Is it all threats or will there really be a split?
So adamant have some been that a split will happen that one is tempted to ask when so we can put the date in our diaries.
If nothing else, the events of the last couple of weeks have shown that making predictions is a foolhardy occupation. So what are the probabilities of a split? What nature would a split take? And more importantly could it deny a Labour victory in the next election as the split and formation of the Social Democratic Party (SDP) did in the 1983?
It’s worth taking a brief look at that event as many are tempted to view it as a template. What is revealed is that while there are similarities there are also important differences.
Coup is fundamentally political
Despite all the talk of Jeremy Corbyn’s suitability and competence of as leader, the coup is fundamentally political. As with the 1983 General Election, the motivation is to prevent a Labour government elected on a radical left programme. Both revolts were and are orchestrated and lead by, for want of a better term, supporters of Neoliberalism.
But the context is different in one vital aspect, 1983 was set against a back drop of the ascendancy of Neoliberalism epitomised by Thatcherism and Reagonomics.
Now, after two recessions and a global financial collapse, the Neoliberal ideology, advanced by Tony Blair and his supporters in the Labour Party, has been discredited and is in decline. It’s still a powerful presence in the form of economic policies like austerity.
Were there to be a separate party based on the discredited ideas of ‘Blairism’ it would be of little attraction to voters and have little chance of success.

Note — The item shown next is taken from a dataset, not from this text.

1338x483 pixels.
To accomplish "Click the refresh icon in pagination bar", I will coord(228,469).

One lesson that any MP thinking of defecting should take note of is, the majority of MPs that joined the SDP lost their seats and their careers were consigned to the political graveyard…

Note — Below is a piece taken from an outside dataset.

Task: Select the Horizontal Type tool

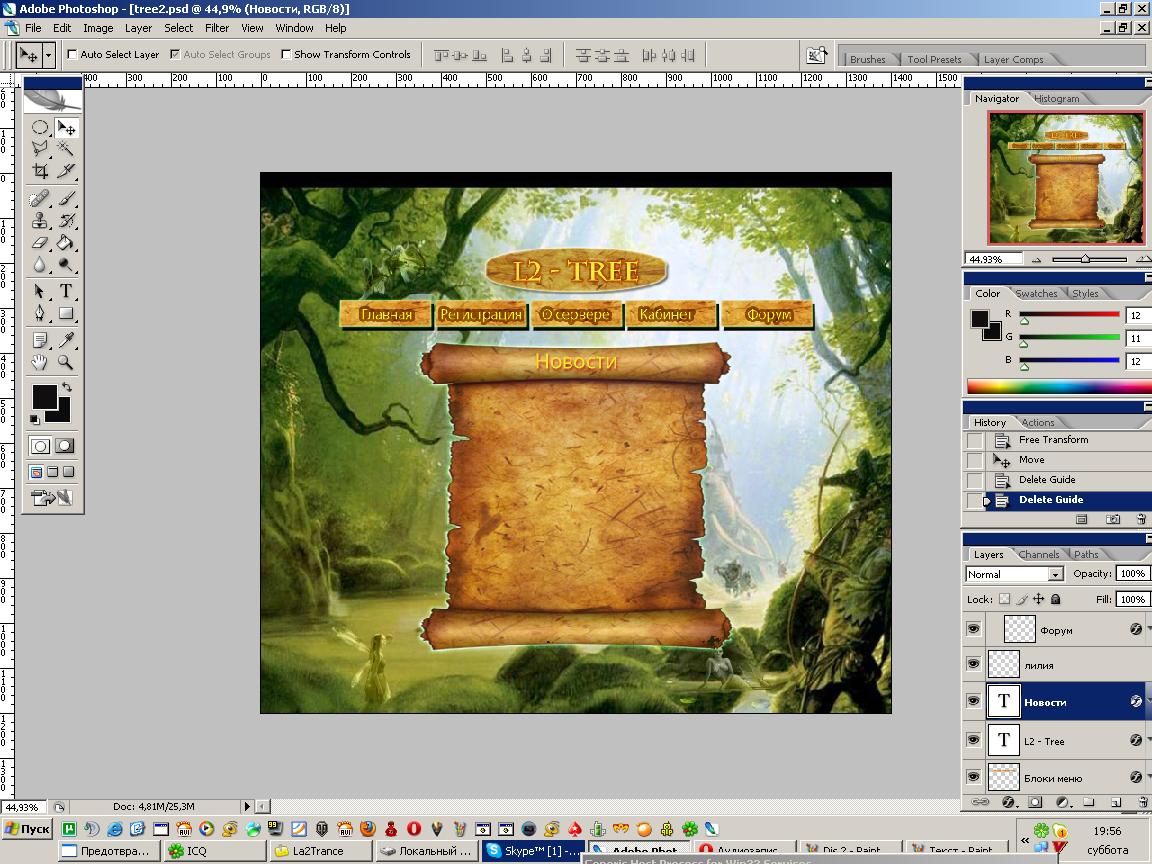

Some commentators when discussing a split seem to assert that the 172 Labour MPs can simply form their own party in parliament. This profoundly misunderstands the structure, organisation and resourcing needed for a national political party with ambitions to rival Labour and that’s assuming all 172 would sign up.
The real case is that most Labour MPs are loyal to the party and those that aren’t value their careers!
What would a “new party” look like?
That reduces the probability of a split somewhat. However, if that doesn’t rule it out entirely what would its likely nature be?
The main core of the coup attempt appears to be a group of 25 to 40 MPs, mostly career politicians, on the right-wing of the Labour Party.
The consideration of self interest would be felt particularly keenly amongst this group so it’s reasonable to assume that the number of defectors would be towards the lower end of the scale as it was in the 1981 formation of the SDP.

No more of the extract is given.